Well, charity seems the most ‘right’ thing to do. Or you could give the post to your landlord and have nothing more to do with it?
Roslyn says
Charity.
We still have post for the chap who used to live here. I never open it as I am scared of what I might find apart from the moral side, as he had an alternative lifestyleI just bin it. Might have thrown a fortune away!
merry says
No. It’s real. And the landlord, nice as he is, lost a lot of money because of the main family and might keep it. Which doesn’t seem the right thing to do either.
I know for a fact he has no idea where they are, so that is not going to work.
Have actually vaguely wondered about the police. Its an unusual surname and i suppose they might have ways of tracing it.
Debbie says
Yeah, hand it in then if he doesn’t claim it they’ll give it back THEN you can give it to charity.
HelenJ says
well, you can try and chase surname on internet. i would then go with the charity.
Chris says
Well, in terms of a ‘moral’ dilemma I would suggest that doing anything with it would be ‘immoral’, other than returning to the post office. Giving money to charity is in effect spending it – how could you be sure that you were giving it to a charity of which the owner (who I would suggest is the sender) of the money would approve.
In terms of ‘a’ dilemma, I’d spend it on stuff I’d have bought anyway, safe in the knowledge that if I was ever required to do the morally correct thing it wouldn’t cost me anything (overall) to return the money to the owner.
Roslyn says
Good point Chris.
Debbie says
Burn it and save yourself a conscience then
khadijah says
islamically, you advertise whatever you have found for a set period of time (ie:contact the police to register it and try and trace the sender/ intended recipient)
then, if that throws nothing up, it would be yours to spend.
if the owner then turns up later you would be obliged to compensate to an equivalent amount…
or, you can keep it in a ‘safe’ place until they return, but 30.00 isn’t too bad to compensate, so i’d spend spend spend (after advertising)
i don’t think the british law on not opening post addressed to someone else is very applicable when you are trying to forward mail / prevent bailifs. i would want someone to open and return to sender if possible if i had moved. i think most people would?
kdja
Chris (the portico) says
It’s not illegal to open post addressed to someone else delivered to your house unless you open it with the intention of doing them some harm by reading the contents.
chris F says
I’m not even sure that there is any law that says specificaly that you can’t open someone elses letter that you happen to find.
anyway, i’m with The other Chris on this one on what i’d do with the money. I’d try and keep the card/photos etc. safe ‘just in case’

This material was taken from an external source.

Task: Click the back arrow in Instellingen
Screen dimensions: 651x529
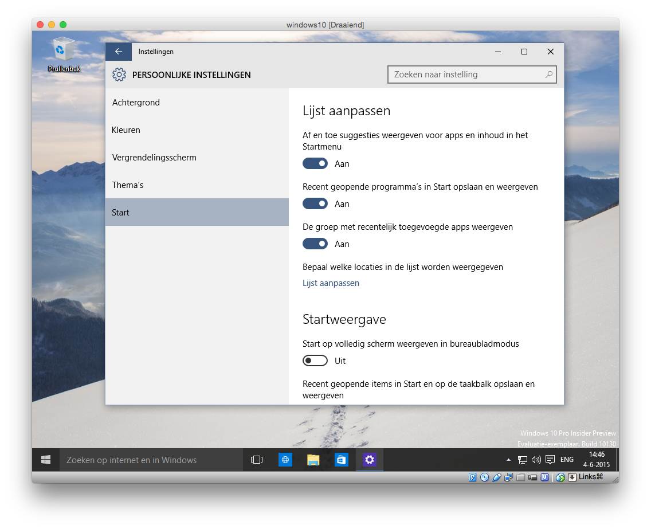Action: pyautogui.click(x=119, y=52)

I wouldn’t bother with the police, I can’t see them being at all intersted in knowing about it or tracing the sender. They would probably just tell you to send it back to the PO
Dimitra says
Try to find the auntie… I don’t know if it is the best thing to do morally but playing detective is fun and surely it can prove to be educational too 😉
Steph says
I’m not sure what to do with the £30, but I would continue to open the mail. We have lived her for 4 1/2 years and are still getting mail from agencies owed money by the previous owners, although it has become less so I think most of them have given up by now and realised that they have moved. The worst ones are the agencies who ring and try to ‘trick’ me into revealing that I’m really the previous owners – they don’t half get an earful from me!
Jan says
I once had a similar dilemma – our old house in Redhill had been rented by some people with debts before we bought it, and debt collectors used to turn up at the door looking for them, but we had no forwarding address. Again it was quite an unusual name, and I was working as a GP locum in all but one of the practices around Redhill, and I came across the name, on a medical letter or something, with the new address. iirc it was actually after the debt collectors had given up, but I did start forwarding the mail after that, and he must have wondered how I found his address.